The story goes that when David was preparing to build the Temple in Jerusalem – the Temple that his son Solomon would eventually complete – he ran into a bit of a problem. While digging the foundations, way, way down – fifteen hundred cubits deep, which is an awfully long way – they unearthed a mysterious shard.

Now, David, being David, wasn't easily deterred. He went to pick it up, but the shard itself cried out! "Thou canst not do it!" it protested. Imagine that – an artifact with a voice!

Intrigued, David asked, "Why not?" And the shard revealed its secret: "Because I rest upon the tehom," the abyss.

Think of the tehom as the primordial deep, the chaotic waters that existed before creation, the very foundation – or lack thereof – upon which the world is built. This shard, according to this legend, was holding it all back.

"Since when?" David inquired. The shard explained that it had been there since the very moment God spoke the Ten Commandments at Sinai, proclaiming, "Anochi Adonai Elohecha," "I am the Lord thy God." (Exodus 20:2). The Zohar, that foundational text of Jewish mysticism, often speaks of the power unleashed at Sinai, a power that shook the very foundations of existence. The earth quaked, sank into the abyss, and this shard was placed to cover it up.
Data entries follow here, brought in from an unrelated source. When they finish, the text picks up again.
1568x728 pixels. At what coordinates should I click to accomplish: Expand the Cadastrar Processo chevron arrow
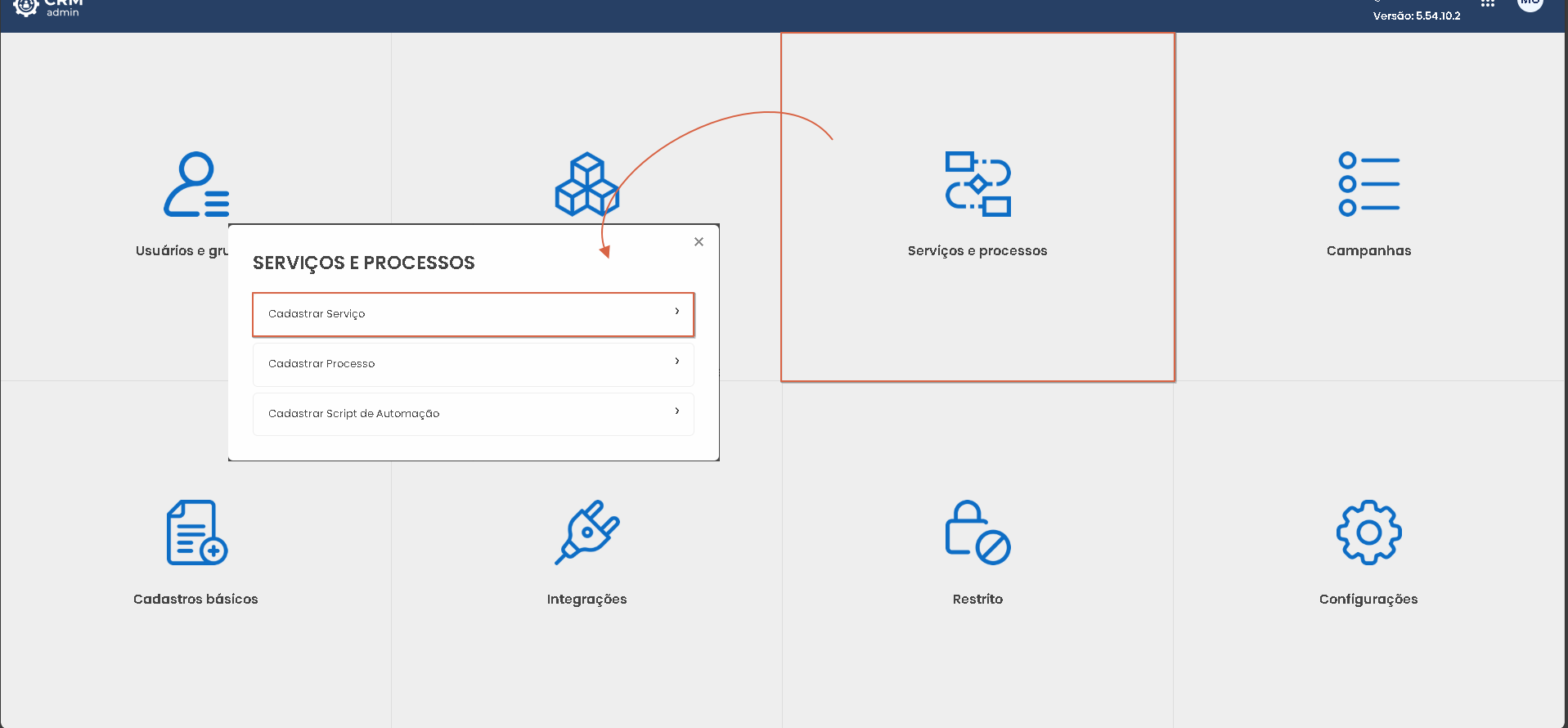tap(677, 361)
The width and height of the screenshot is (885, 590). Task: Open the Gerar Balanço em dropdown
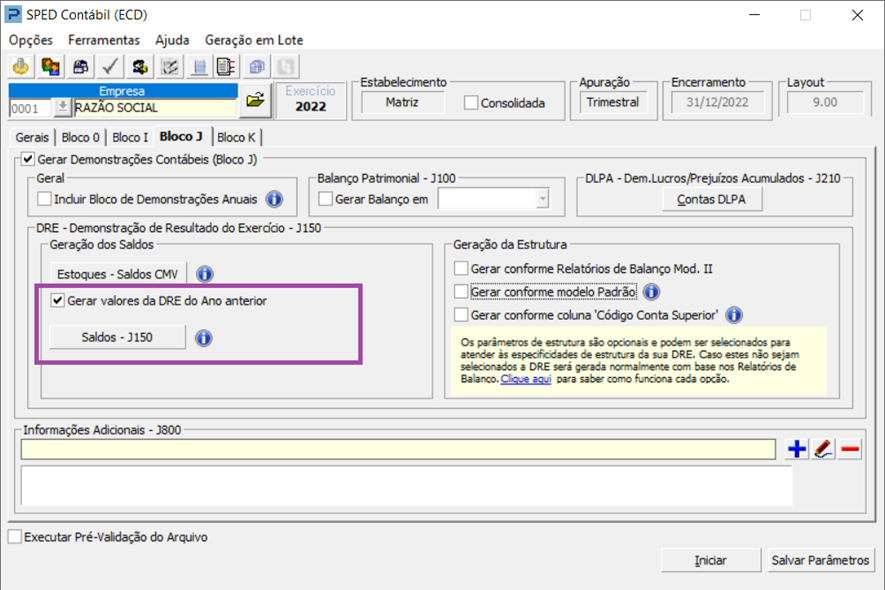pos(542,200)
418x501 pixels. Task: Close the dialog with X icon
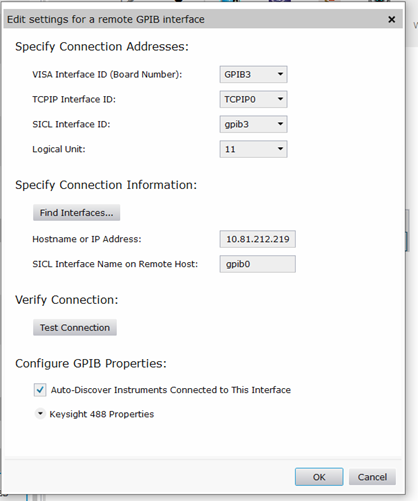[x=392, y=20]
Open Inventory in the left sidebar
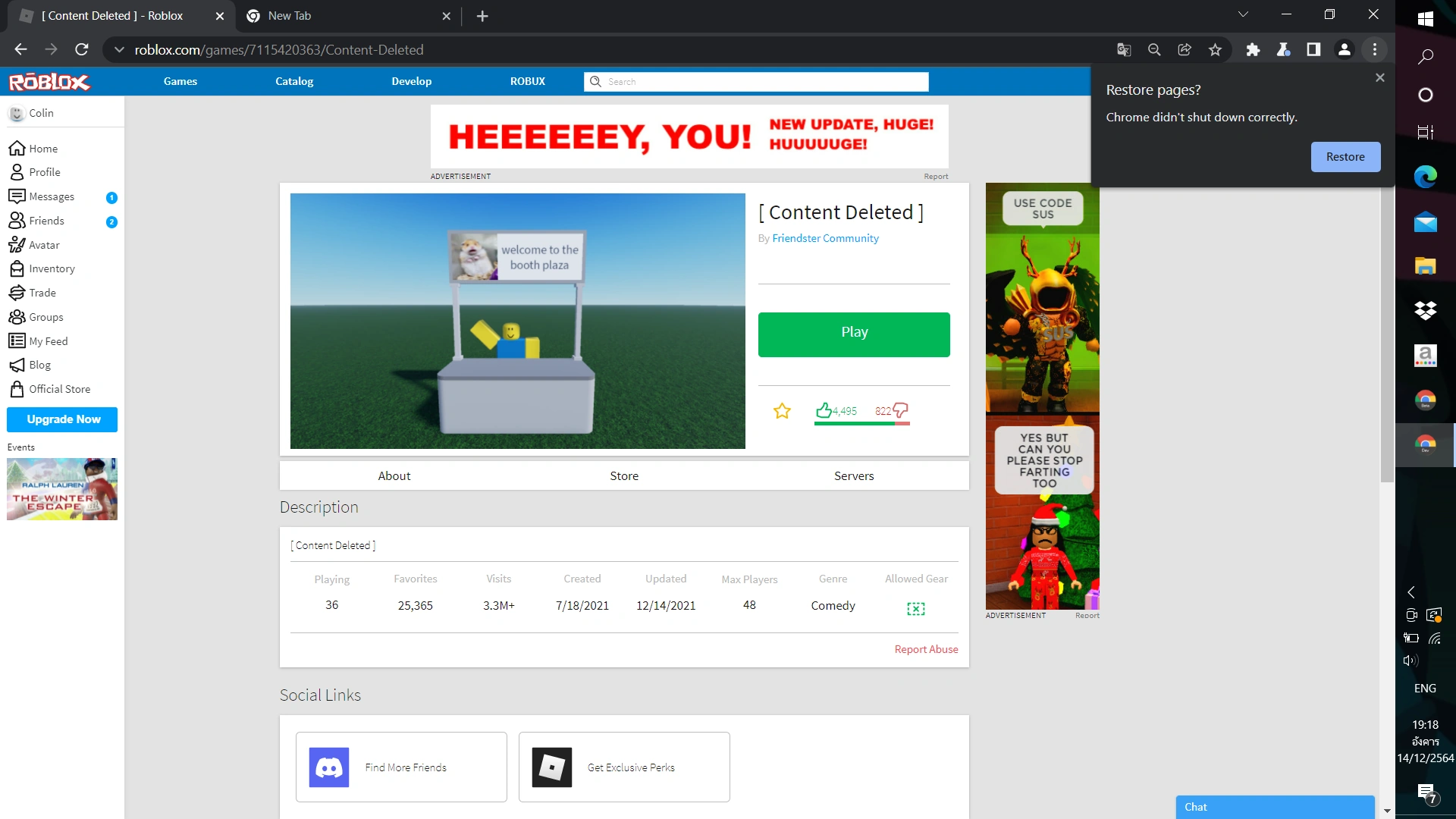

But David, in his zeal to build the Temple, wasn’t deterred. He lifted the shard anyway. And what happened? Disaster! The waters of the tehom, the abyss, surged upward, threatening to flood the entire earth.

Talk about a construction delay!

Now, lurking in the background was Ahithophel, one of David’s advisors – a brilliant but ultimately treacherous figure. Ahithophel saw this as his opportunity. According to Ginzberg's retelling in Legends of the Jews, he thought, "Now David will meet with his death, and I shall be king!"
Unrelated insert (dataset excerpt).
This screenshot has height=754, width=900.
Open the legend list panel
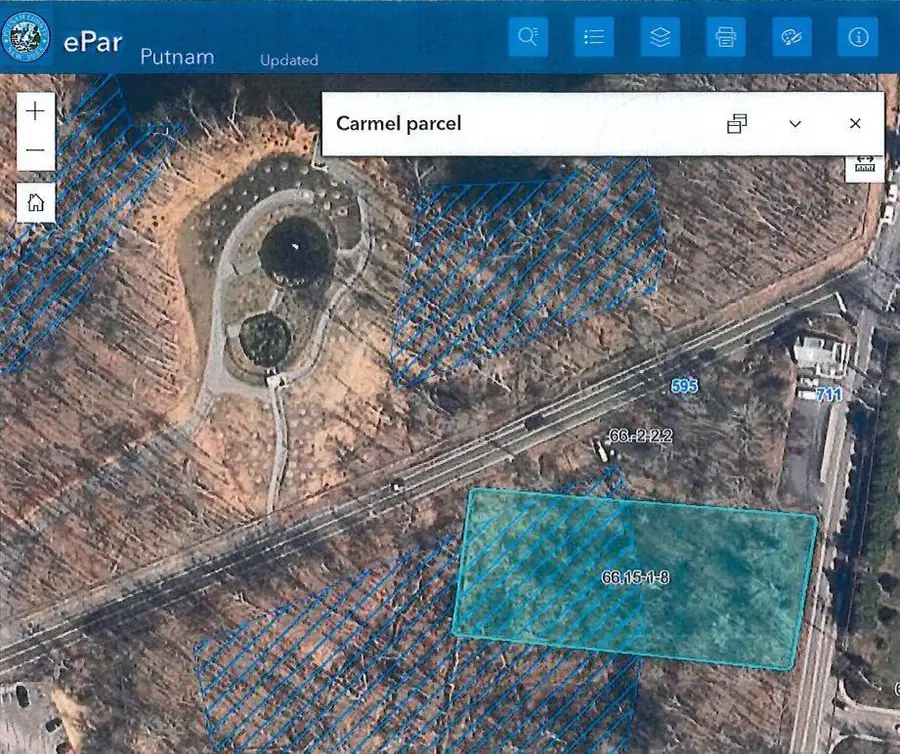point(594,37)
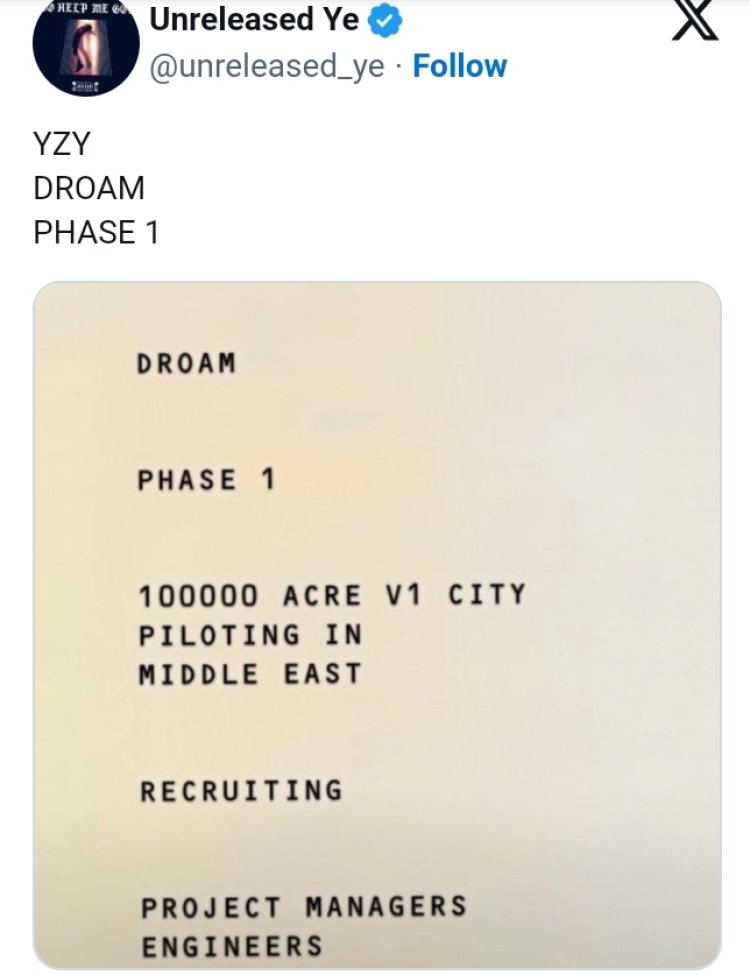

But David, ever resourceful, wasn't ready to give up. He knew that someone present had the knowledge to stop this catastrophe. He issued a warning: "Whoever knows how to stem the tide of waters, and fails to do it, will one day throttle himself."

Yikes. Talk about pressure!

Ahithophel, knowing he was the only one who could avert the disaster, stepped forward. He inscribed the ineffable Name of God – the Shem Hameforash – upon the shard and threw it back into the abyss. Immediately, the waters began to subside.

Crisis averted… almost.

The waters sank so far down that David then feared the earth would lose its moisture and become barren. So, what did he do? He sang! He recited the fifteen "Songs of Ascents" (Shir Hama'alot) – Psalms 120-134 – to bring the waters back up to their proper level. As we find in Midrash Rabbah, these songs have a unique power to influence the natural world.

What a story, right? A talking shard, a near-apocalyptic flood, and the power of sacred song to restore balance. It really makes you think about the forces, both seen and unseen, that are constantly at play beneath the surface of our world. And maybe, just maybe, the importance of knowing when to leave well enough alone. Or, failing that, knowing the right song to sing.